А между тем переводчик закончил чтение и спустился с машины. Вверх, через перекладину взвилась веревка. Ким смотрел на деда и ему хотелось плакать — до того уж было жалко старика, такого родного и доброго, ворчливого и неунывающего. Старик жадно шарил по толпе глазами, наверное, надеялся увидеть хотя бы одно знакомое лицо. Не хотелось, должно, ему умирать безвестно. Ким понял его желание. И когда взгляд старика пробегал вблизи, Ким поднял руку. Их глаза встретились. Старик обрадованно и нетерпеливо затоптался на месте. Потом вскинул голову и громко произнес:

— Вас, гражданы, согнали сюды, чтобы вы посмотрели, как умирает старый сибирский партизан, а? Так вот, брат, смотрите! Я Колчака бил, Врангеля бил в Крыму, и ихнему Гитлеру жару в мотню насыпал.

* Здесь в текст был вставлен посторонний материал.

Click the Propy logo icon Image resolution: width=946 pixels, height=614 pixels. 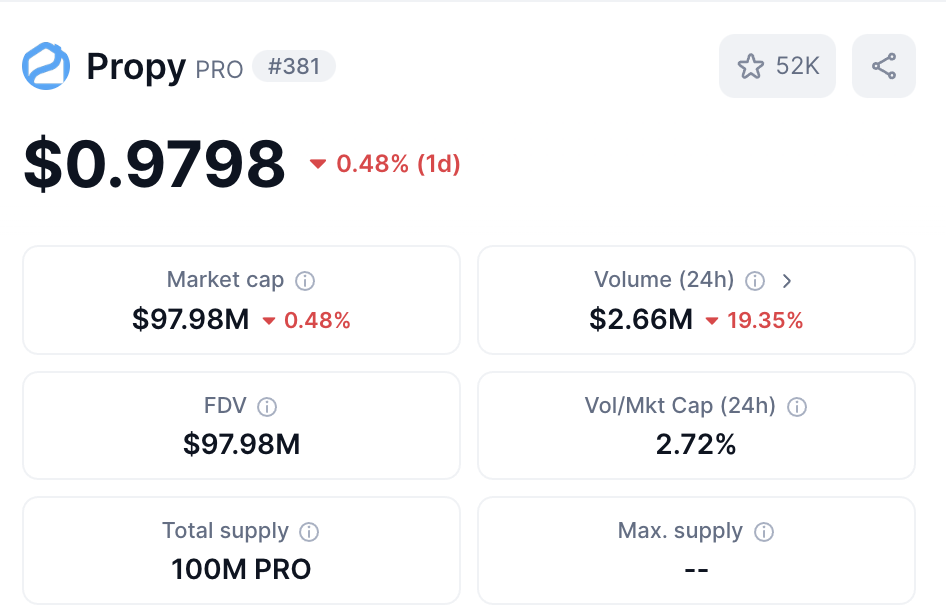pyautogui.click(x=46, y=67)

Вон их сколько с автоматами на одного меня собралось! Что, думаете, это от храбрости, а? А я ведь не такой, брат, страшный, а? Я не самый, брат, храбрый. У нас есть ребята, так они один на один выходят с немецким эшелоном и взрывают его, и мосты взрывают, и немцам убитым счет ведут. Вот те — храбрые. Вот тех бы они повстречали — быстро бы, брат, портки подмочили! — В это время автоматчики подтолкнули старика к краю кузова, накинули на него петлю. Дед крутнул головой, поправляя веревку. Их глаза опять встретились. Дед увидел у Кима слезы, ободряюще кивнул. Потом отпихнул плечом автоматчика, крикнул:

— Смотрите, люди! Хорошенько смотрите, как умирают сибиряки! — И сам шагнул с кузова. Веревка натянулась и обрвалась — грузен оказался старик.

Кима затрясло. Машинист снова положил ему на плечо свою свинцовую руку.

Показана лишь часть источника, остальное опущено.